PASSAGE TO READ |
# Anybody Own a Weaver Cougar Tree Saddle?



## ashburg (Feb 11, 2010)

I'm looking at the Weaver Cougar Tree Saddle, I aaaam a newb, and I wanted to get a new thread going about this and other high quality equipment that a guy like me would need to drop a tree now and then.

Any input would be greatly appreciated


----------



## RacerX (Feb 11, 2010)

Just got one last month. My first impression is that I like it. The high back pad is solid and very nice. The legs strap buckles are good too but IMO they don't add that much to the saddle. I like the D rings and there are plenty of loops to hang stuff from. The Petzl Cartool fits pefectly too. I don't love it yet because I haven't worked out all of the kinks. Since switching from the butt strap to the leg strap type I find it to be a bit uncomfortable on the back of the legs. With the recent weather I haven't had a chance to really play with the adjustments. It does offer more freedom of movement than the butt strap type. For now the rope bridge seems to be holding up but I've read that it tends to wear very poorly.

If anyone has suggestions on how to make this saddle feel better I'm all ears.


----------



## tree md (Feb 11, 2010)

RacerX said:


> If anyone has suggestions on how to make this saddle feel better I'm all ears.



Yeah, go back to the butt strap or better yet use a stiff batten seat saddle. 

Lot's of old school guys prefer seat saddles over leg loops because of the comfort factor. But hey, enjoy all of that mobility...


----------



## ashburg (Feb 11, 2010)

Ok.

Well out of these or any on the wespur site, which would you recommend? http://www.wesspur.com/saddles/weaver-saddles-harnesses.html

thanks again!
ash


----------



## tr33thri11s (Feb 11, 2010)

tree md said:


> Yeah, go back to the butt strap or better yet use a stiff batten seat saddle.
> 
> Lot's of old school guys prefer seat saddles over leg loops because of the comfort factor. But hey, enjoy all of that mobility...



You can now get a batten seat Cougar.


----------



## adam0321 (Feb 11, 2010)

I am looking at the cougar also


----------



## bruce6670 (Feb 12, 2010)

There's a few threads about this already.Just do a search and you may find what your looking for.

I bought a Cougar a few months ago and didn't really care for it all that much.I'm a 34" waist size,so I bought a medium which is size 34"-40"and it is to big.The d-rings are correct,but the belt is to loose even though it's in the last hole.

None of this will matter to you if your a different size.Just watch what you buy and be ready to send it back if it doesn't fit.I used mine a few times so I didn't try sending it back.

Good luck.


----------



## adam0321 (Feb 12, 2010)

want to sell it?


----------



## tree md (Feb 12, 2010)

If I were not in the trade and just wanted a saddle to use occasionally I wouldn't worry about buying a high end saddle. Any basic, entry level Weaver or Buckingham should fit the bill.

WHAT THIS EXERCISE ASKS |
a. Update the saddle thread starting at "# Anybody Own" and ending at "now and then.", with "newb" replaced by "beginner".
b. Format the lines of the entries starting at the line that contains "Click the home icon in breadcrumb" and ending at the line that contains "click(x=471, y=1336)" as a numbered list, omitting blank lines.
The forum thread above has no connection to the entries that follow it.

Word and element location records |

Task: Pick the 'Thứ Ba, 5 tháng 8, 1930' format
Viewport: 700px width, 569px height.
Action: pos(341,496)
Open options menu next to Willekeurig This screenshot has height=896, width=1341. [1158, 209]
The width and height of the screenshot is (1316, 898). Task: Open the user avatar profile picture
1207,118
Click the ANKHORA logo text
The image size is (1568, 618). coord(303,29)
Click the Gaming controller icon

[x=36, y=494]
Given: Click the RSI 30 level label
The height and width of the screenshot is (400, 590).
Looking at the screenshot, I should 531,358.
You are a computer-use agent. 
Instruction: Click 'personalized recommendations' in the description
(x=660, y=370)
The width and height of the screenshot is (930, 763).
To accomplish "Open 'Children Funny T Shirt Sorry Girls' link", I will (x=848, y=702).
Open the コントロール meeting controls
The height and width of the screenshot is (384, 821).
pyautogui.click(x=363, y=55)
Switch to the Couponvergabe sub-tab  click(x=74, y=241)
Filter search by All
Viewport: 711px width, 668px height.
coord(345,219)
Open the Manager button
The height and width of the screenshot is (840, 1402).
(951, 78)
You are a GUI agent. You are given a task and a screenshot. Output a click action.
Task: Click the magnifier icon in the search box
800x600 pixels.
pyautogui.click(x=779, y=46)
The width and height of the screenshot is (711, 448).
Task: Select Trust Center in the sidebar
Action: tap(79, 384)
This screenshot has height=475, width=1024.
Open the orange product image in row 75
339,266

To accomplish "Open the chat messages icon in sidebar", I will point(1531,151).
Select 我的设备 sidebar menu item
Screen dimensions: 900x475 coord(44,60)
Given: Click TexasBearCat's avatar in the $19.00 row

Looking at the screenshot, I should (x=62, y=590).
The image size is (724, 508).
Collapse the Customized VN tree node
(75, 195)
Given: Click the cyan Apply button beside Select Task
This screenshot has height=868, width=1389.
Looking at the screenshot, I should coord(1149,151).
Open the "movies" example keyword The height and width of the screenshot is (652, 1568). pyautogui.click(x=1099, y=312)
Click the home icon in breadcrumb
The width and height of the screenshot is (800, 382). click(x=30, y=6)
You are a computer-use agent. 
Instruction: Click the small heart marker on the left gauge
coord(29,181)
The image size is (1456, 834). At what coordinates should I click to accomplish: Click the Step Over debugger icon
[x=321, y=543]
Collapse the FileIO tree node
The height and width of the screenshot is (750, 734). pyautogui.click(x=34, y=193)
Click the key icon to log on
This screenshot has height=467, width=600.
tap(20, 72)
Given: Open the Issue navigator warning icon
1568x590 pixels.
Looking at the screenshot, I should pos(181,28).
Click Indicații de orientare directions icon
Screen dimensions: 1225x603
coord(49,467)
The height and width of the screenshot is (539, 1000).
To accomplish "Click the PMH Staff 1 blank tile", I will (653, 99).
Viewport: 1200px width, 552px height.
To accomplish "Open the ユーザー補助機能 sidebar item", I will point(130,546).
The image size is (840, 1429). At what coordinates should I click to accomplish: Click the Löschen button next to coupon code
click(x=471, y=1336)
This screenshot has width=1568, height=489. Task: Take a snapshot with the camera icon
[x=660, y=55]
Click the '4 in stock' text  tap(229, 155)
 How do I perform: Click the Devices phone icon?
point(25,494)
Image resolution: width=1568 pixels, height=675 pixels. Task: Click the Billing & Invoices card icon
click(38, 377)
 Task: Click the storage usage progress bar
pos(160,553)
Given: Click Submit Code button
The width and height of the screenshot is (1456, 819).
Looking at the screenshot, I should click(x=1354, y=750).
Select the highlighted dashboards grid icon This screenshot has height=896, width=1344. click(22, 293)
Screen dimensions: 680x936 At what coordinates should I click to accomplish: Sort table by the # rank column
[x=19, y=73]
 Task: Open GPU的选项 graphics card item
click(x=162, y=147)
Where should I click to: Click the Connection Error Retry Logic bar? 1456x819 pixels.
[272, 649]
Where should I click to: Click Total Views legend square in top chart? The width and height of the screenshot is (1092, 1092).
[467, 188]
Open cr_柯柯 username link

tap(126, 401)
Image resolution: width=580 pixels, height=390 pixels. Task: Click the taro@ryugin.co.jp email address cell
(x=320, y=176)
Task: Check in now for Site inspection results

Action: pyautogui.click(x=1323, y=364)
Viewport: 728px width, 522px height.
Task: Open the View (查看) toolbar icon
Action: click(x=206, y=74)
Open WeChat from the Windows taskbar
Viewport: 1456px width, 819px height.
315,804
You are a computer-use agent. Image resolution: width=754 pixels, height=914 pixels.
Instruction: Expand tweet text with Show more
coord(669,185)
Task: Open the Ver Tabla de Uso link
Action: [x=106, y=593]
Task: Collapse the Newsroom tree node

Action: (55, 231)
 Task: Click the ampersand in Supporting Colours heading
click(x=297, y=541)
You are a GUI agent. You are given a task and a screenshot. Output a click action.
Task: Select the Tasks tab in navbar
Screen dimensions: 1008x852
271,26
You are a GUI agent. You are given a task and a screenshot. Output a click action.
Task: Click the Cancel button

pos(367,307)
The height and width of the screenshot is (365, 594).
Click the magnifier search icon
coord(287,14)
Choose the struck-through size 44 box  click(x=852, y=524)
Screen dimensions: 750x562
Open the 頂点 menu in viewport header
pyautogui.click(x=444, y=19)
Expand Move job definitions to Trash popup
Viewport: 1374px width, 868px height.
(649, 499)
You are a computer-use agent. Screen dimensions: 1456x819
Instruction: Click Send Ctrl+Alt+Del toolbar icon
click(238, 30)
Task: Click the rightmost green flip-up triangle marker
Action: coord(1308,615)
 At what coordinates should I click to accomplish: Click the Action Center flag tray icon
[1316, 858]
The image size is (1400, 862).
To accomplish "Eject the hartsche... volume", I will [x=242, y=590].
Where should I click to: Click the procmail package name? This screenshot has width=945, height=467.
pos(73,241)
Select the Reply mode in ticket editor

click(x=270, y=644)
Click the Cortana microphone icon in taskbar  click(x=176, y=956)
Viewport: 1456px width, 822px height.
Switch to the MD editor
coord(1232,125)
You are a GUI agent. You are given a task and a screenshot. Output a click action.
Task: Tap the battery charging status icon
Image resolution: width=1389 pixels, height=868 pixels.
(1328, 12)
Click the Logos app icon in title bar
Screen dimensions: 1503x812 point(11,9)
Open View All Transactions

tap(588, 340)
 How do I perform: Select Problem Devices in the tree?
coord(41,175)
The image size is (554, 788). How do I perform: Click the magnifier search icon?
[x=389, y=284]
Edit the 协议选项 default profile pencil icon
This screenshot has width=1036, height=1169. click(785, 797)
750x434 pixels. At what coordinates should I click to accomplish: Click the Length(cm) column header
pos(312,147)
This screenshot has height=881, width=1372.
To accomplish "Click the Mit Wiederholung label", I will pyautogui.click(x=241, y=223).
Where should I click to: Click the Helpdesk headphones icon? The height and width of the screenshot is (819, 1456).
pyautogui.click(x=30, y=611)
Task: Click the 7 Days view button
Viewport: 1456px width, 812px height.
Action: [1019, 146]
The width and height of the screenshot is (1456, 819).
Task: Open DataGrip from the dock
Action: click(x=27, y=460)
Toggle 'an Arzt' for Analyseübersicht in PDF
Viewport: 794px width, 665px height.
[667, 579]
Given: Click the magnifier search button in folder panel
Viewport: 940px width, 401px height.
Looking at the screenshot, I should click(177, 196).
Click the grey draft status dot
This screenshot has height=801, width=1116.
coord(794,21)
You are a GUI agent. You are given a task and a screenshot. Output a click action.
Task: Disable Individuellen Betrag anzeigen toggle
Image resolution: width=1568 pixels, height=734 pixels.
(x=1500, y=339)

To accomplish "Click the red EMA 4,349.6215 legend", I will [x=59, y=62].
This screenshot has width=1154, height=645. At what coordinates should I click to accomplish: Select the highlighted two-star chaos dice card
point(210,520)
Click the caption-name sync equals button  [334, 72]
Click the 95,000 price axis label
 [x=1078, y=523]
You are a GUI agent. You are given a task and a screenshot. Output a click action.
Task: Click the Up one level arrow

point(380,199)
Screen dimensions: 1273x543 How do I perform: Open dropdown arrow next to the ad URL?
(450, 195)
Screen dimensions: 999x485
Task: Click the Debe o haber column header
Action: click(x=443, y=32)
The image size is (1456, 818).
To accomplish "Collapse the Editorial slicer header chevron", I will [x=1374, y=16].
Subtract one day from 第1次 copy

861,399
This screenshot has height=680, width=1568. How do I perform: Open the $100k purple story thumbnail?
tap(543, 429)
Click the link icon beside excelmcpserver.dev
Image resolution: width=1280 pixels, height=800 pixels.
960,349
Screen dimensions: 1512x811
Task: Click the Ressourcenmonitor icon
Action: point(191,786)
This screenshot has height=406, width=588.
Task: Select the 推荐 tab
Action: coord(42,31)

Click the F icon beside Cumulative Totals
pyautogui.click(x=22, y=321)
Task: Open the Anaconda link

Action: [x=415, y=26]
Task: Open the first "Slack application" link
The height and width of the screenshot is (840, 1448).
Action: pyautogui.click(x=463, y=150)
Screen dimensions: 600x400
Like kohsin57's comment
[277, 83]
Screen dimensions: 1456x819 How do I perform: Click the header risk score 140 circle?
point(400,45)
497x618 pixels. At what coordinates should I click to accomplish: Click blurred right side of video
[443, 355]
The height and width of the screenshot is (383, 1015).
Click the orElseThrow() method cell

ANSWERS TO EACH TASK |
a.
# Anybody Own a Weaver Cougar Tree Saddle?



## ashburg (Feb 11, 2010)

I'm looking at the Weaver Cougar Tree Saddle, I aaaam a beginner, and I wanted to get a new thread going about this and other high quality equipment that a guy like me would need to drop a tree now and then.

b.
1. Click the home icon in breadcrumb
2. The width and height of the screenshot is (800, 382). click(x=30, y=6)
3. You are a computer-use agent. 
4. Instruction: Click the small heart marker on the left gauge
5. coord(29,181)
6. The image size is (1456, 834). At what coordinates should I click to accomplish: Click the Step Over debugger icon
7. [x=321, y=543]
8. Collapse the FileIO tree node
9. The height and width of the screenshot is (750, 734). pyautogui.click(x=34, y=193)
10. Click the key icon to log on
11. This screenshot has height=467, width=600.
12. tap(20, 72)
13. Given: Open the Issue navigator warning icon
14. 1568x590 pixels.
15. Looking at the screenshot, I should pos(181,28).
16. Click Indicații de orientare directions icon
17. Screen dimensions: 1225x603
18. coord(49,467)
19. The height and width of the screenshot is (539, 1000).
20. To accomplish "Click the PMH Staff 1 blank tile", I will (653, 99).
21. Viewport: 1200px width, 552px height.
22. To accomplish "Open the ユーザー補助機能 sidebar item", I will point(130,546).
23. The image size is (840, 1429). At what coordinates should I click to accomplish: Click the Löschen button next to coupon code
24. click(x=471, y=1336)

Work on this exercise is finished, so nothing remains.